James Gregson's Website

Nov 10, 2018

Gradients are Row-Vectors

\begin{equation*} \newcommand{pd}[2]{\frac{\partial #1}{\partial #2}} \end{equation*}

Let \(x = \left[ x_1, x_2, x_3 \right]^T\) and \(y_1 = f(x)\) be a scalar function. Then \(\nabla y_1\) is:

\begin{equation*} \nabla y_1 = \left[ \pd{f}{x_1}, \pd{f}{x_2}, \pd{f}{x_3} \right] \end{equation*}

i.e., a row-vector. This allows it to be compatible with the corresponding definition of the Jacobian when, i.e, when

\begin{equation*} y = \begin{bmatrix} y_1 \\ y_2 \end{bmatrix} = \begin{bmatrix} f_1(x) \\ f_2(x) \end{bmatrix} \end{equation*}

then the Jacobian of \(y\) is:

\begin{equation*} J_y = \begin{bmatrix} \pd{f_1}{x_1} & \pd{f_1}{x_2} & \pd{f_1}{x_3} \\ \pd{f_2}{x_1} & \pd{f_2}{x_2} & \pd{f_2}{x_3} \end{bmatrix} = \begin{bmatrix} \nabla f_1 \\ \nabla f_2 \end{bmatrix} \end{equation*}

This also allows linearization of the scalar or vector function to be consistent. Here \(\delta x\)

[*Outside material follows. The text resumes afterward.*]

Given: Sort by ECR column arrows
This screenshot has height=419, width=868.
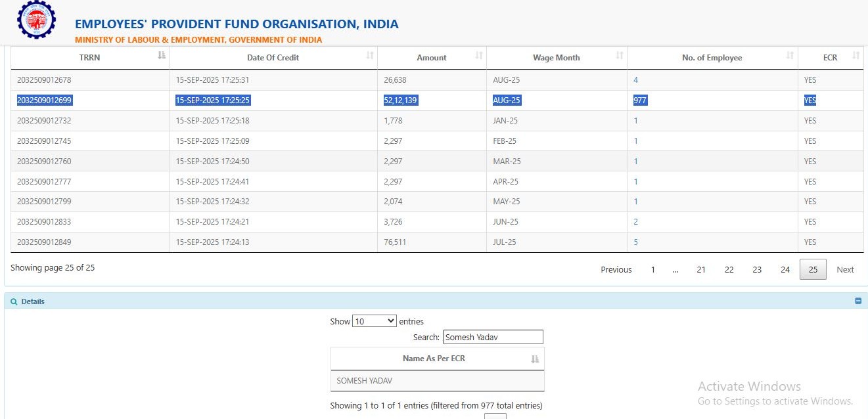Looking at the screenshot, I should coord(856,56).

\begin{align*} y_1(x+\delta x) \approx y_1(x) + \nabla y_1 \delta x \\ y (x+\delta x) \approx y(x) + J_y \delta x \end{align*}

That's great, but where it is useful is in differentiating more complex expressions. For example in the context of optimization or regression \(E = \frac{1}{2} \| y \|^2\). \(E\) is a scalar function of a vector function of a vector and it's a pain to differentiate this symbolically with respect to the parameters \(x\).

What helps here is this:

\begin{equation*} \pd{E}{x} = \pd{E}{y} \pd{y}{x} = y^T J_y \end{equation*}

The transpose on the \(y\) factor is included because it it fits the definition that the gradient of a scalar function taking a vector argument is a row-vector. The above expression expands to:

\begin{equation*} \pd{E}{x} = \left[ y_1, y_2 \right] \begin{bmatrix} \pd{f_1}{x_1} & \pd{f_1}{x_2} & \pd{f_1}{x_3} \\ \pd{f_2}{x_1} & \pd{f_2}{x_2} & \pd{f_2}{x_3} \end{bmatrix} = \begin{bmatrix} y_1 \nabla y_1 + y_2 \nabla y_2 \end{bmatrix} \end{equation*}

which shows that the terms involving \(y_1\) and \(y_2\) are correctly decoupled and only combine through the summation implied by the 2-norm.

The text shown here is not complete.